We are all familiar with dramatic snowy backcountry scenes thanks to desktop images on our computer and footage of adventurous skiers traversing beautifully dangerous snowscapes. But beyond capturing these dramatic landscapes in an image, it is difficult to control or affect the atmosphere of these large scale environments in real time. Sweetgrass Productions, sponsored by Philips TV, managed to capture the looming mountain faces of the Alaskan wilderness in the dark, illuminated in hues of electric colour, in their recent short film – Afterglow.

In the clip two professional skiers were clad with some 7,000 LED lights sewn into their suits, also containing its own power source, illuminating their immediate surroundings as they cut through the snow. They traversed a dark mountainous landscape that was lit by eight 4,000-watt LED lights, becoming something akin to a moving electric painting.

Finding new ways of changing how we see the colours of our surroundings is just one implication of LED technology. The 2014 Nobel Prize in Physics was just awarded by the Royal Swedish Academy of Sciences to Japanese professors Isamu Akasaki and Hiroshi Amano from the University of Nagoya, alongside fellow professor Shuji Nakamura of the University of California, Santa Barbara. The prize was in recognition of their invention of blue Light Emitting Diodes (LED) back in 1994.

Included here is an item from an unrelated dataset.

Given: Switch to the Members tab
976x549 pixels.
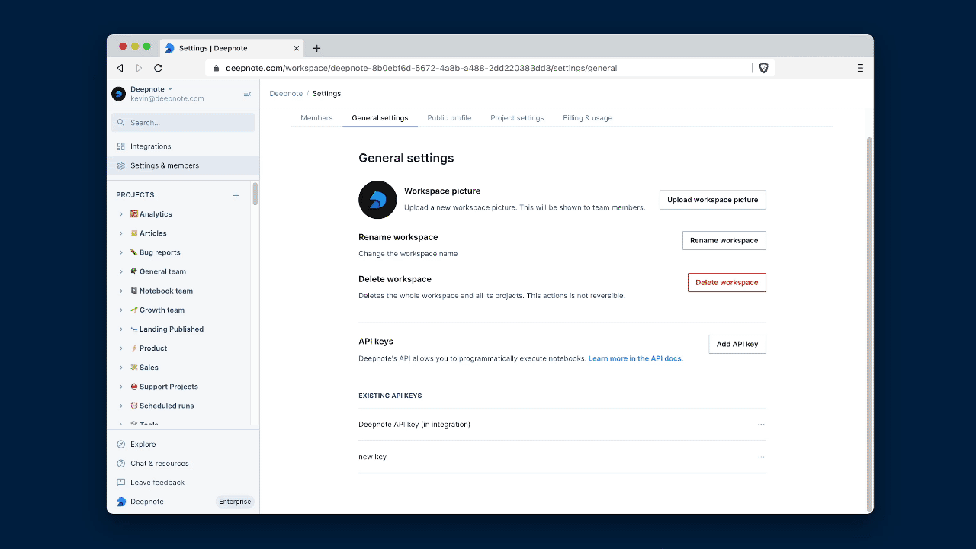Looking at the screenshot, I should (316, 118).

This was a game changing technology in the field of illumination, with incredible implications on the development of our technical culture. LEDs are vastly superior to all other available forms of lighting, such as incandescent bulbs, since there are no filaments which can burn out and get very hot. Another hallmark of its dominance is its efficiency. To give a little perspective, incandescent bulbs create 16 lumens per watt, compact fluorescents 67 lumens per watt and the LED emits 83 lumens per watt, which is projected to increase to 150 lumens per watt by 2020. It is a lighting technology that is continually improving and developing. In addition to this, material consumption also decreases as LED lights have a lifetime ocf up to 100,000 hours, in contrast to the 1,200 hour lifespan of an incandescent bulb and 10,000 for fluorescent lights, making it cheaper over the life of the unit. This means that the required power source to illuminate a skier can be sewn into the sleeve of a suit.LED lit skiiers

Beyond efficiency, the discovery of the blue LED opened up a world of colour. The green and red LEDs had already been acknowledged for some time by the early 1990’s. The mastering of blue LED meant that we gained the ability to not only make white light, but to combine with the other primary colours. Thus, a wide spectrum of coloured light became available that could be dynamically controlled, making the beautiful landscapes exhibited in Afterglow possible. Since power sources are constantly becoming more efficient and the intensity of illumination can now be controlled and intensified, mass light installations in dark landscapes is only the beginning for how we can see our world in another spectrum of colour.